Work order: What you return should be the line containing "This screenshot has height=342, width=526." and each line after it to the end of the records, copied exactly.

─── Extracted entries ───

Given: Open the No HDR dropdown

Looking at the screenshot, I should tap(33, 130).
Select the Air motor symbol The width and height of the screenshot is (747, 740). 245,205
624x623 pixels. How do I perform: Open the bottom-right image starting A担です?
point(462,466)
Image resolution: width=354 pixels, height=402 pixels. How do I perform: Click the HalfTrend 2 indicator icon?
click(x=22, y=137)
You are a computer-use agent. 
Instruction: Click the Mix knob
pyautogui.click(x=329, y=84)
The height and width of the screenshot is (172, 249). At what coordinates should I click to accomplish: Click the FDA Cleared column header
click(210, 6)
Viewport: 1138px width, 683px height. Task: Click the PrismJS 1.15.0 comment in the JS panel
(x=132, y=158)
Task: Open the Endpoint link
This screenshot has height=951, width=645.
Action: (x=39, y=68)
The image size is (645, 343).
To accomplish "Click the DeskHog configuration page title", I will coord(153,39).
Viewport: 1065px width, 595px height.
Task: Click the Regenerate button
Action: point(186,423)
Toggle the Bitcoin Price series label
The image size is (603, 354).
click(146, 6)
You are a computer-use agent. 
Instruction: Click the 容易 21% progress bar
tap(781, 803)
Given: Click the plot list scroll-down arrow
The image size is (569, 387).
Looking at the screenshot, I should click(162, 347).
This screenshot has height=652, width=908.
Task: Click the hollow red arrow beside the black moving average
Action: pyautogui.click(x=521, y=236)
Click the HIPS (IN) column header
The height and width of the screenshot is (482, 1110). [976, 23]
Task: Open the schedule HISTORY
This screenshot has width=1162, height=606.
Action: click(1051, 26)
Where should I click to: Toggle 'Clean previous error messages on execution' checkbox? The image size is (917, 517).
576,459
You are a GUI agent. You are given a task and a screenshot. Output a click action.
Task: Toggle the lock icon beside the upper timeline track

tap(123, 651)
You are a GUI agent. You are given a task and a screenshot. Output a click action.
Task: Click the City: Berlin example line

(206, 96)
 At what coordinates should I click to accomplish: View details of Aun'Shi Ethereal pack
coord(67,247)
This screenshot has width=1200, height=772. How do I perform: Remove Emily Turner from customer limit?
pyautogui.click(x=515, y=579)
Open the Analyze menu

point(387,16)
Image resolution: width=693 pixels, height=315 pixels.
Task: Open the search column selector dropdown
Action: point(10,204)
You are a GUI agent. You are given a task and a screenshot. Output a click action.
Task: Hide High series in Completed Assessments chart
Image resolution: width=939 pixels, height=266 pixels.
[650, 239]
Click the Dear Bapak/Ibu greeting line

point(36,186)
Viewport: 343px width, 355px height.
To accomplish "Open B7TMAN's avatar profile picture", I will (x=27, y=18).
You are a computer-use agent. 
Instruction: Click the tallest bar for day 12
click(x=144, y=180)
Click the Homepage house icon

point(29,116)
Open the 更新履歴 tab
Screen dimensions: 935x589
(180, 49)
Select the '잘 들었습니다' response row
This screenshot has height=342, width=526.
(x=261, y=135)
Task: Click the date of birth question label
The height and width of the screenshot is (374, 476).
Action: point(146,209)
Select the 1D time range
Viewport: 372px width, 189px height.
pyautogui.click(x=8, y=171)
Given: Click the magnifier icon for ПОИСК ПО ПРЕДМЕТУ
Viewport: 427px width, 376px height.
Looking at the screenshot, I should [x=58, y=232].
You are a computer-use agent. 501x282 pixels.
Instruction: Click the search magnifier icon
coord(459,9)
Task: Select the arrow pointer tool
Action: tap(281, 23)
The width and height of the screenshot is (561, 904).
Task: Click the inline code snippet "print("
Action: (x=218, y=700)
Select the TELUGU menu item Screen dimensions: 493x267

───

Solution to this problem:
This screenshot has height=342, width=526.
(x=261, y=135)
Task: Click the date of birth question label
The height and width of the screenshot is (374, 476).
Action: point(146,209)
Select the 1D time range
Viewport: 372px width, 189px height.
pyautogui.click(x=8, y=171)
Given: Click the magnifier icon for ПОИСК ПО ПРЕДМЕТУ
Viewport: 427px width, 376px height.
Looking at the screenshot, I should [x=58, y=232].
You are a computer-use agent. 501x282 pixels.
Instruction: Click the search magnifier icon
coord(459,9)
Task: Select the arrow pointer tool
Action: tap(281, 23)
The width and height of the screenshot is (561, 904).
Task: Click the inline code snippet "print("
Action: (x=218, y=700)
Select the TELUGU menu item Screen dimensions: 493x267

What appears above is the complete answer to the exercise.